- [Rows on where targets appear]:

_ _ _ _ _ _ _

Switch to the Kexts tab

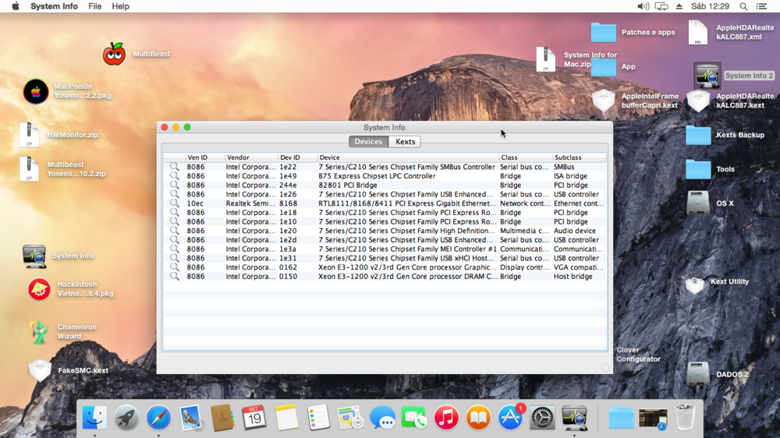tap(405, 142)
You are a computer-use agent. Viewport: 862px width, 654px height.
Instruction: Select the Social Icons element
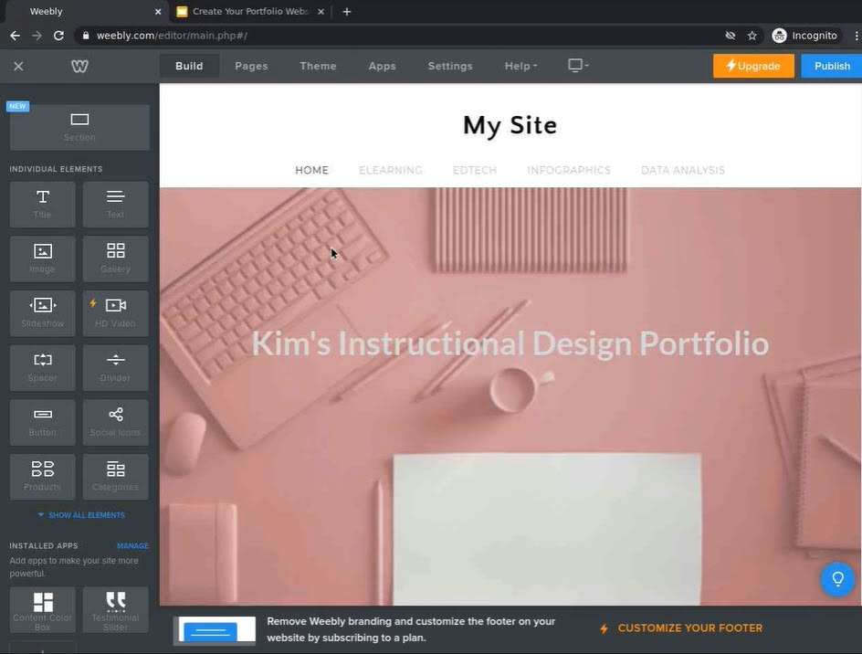coord(115,421)
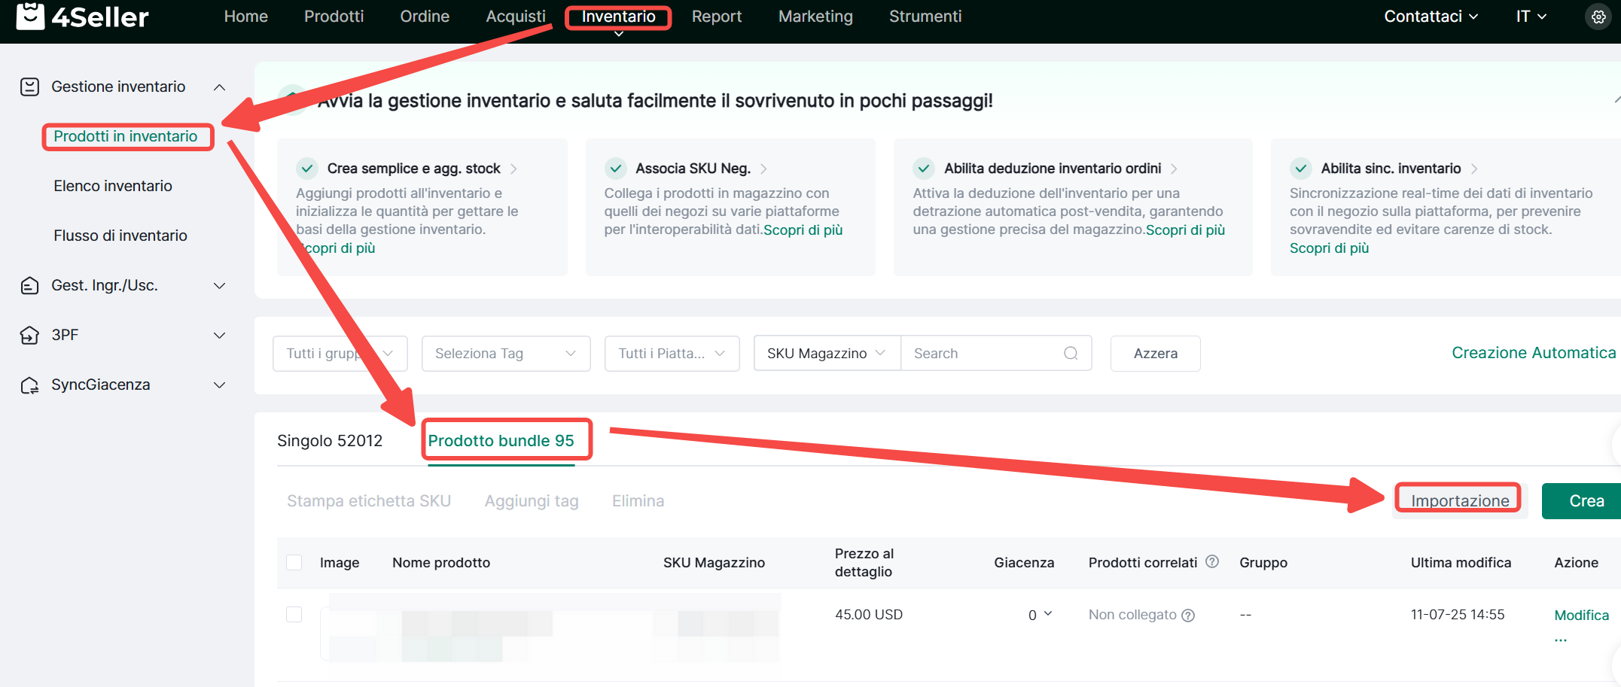
Task: Click the Importazione button
Action: tap(1459, 501)

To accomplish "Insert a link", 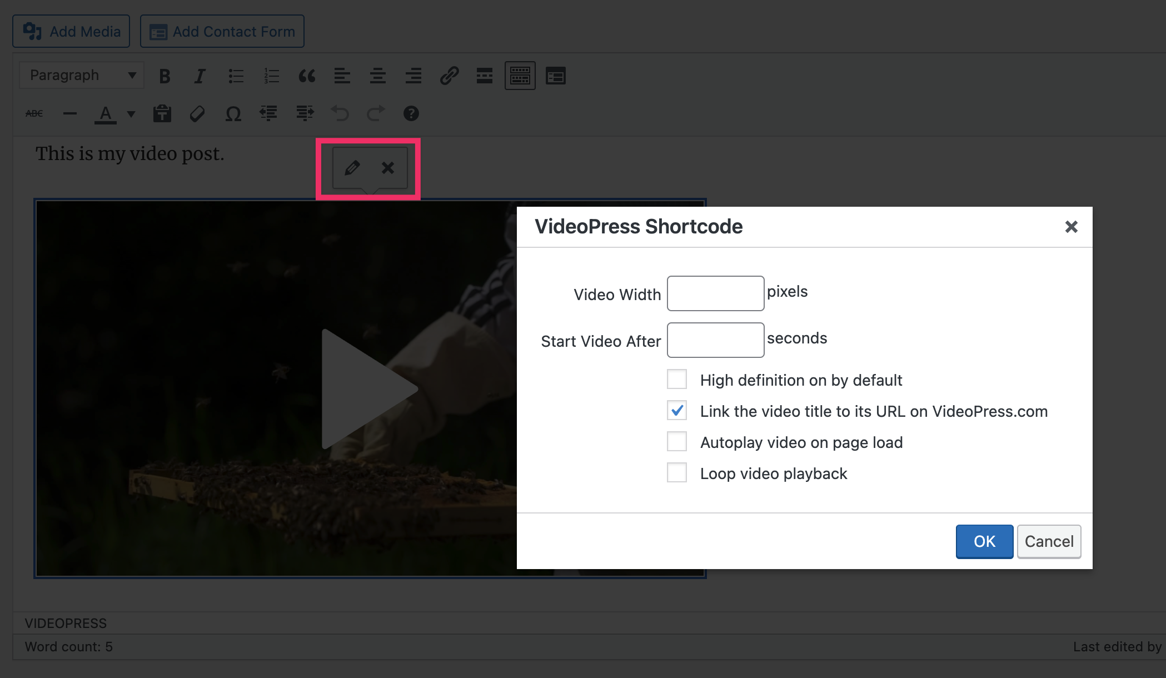I will click(449, 76).
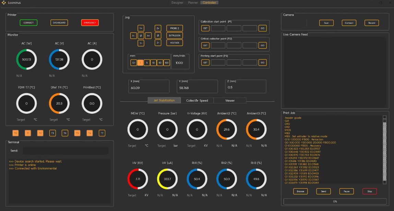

_ _ _ _ _ _ _

- [TASK REQUIREMENTS]: Starting at the first of these rows and ending at the line that contains "Action: tap(1459, 501)", write the lines out again with "Social Icons" renamed to "Footer Links" and everything else unchanged. Leave the pictures out of your answer.

- [WRITTEN SOLUTION]:
Switch to the Kexts tab

tap(405, 142)
You are a computer-use agent. Viewport: 862px width, 654px height.
Instruction: Select the Footer Links element
coord(115,421)
Task: Click the Importazione button
Action: tap(1459, 501)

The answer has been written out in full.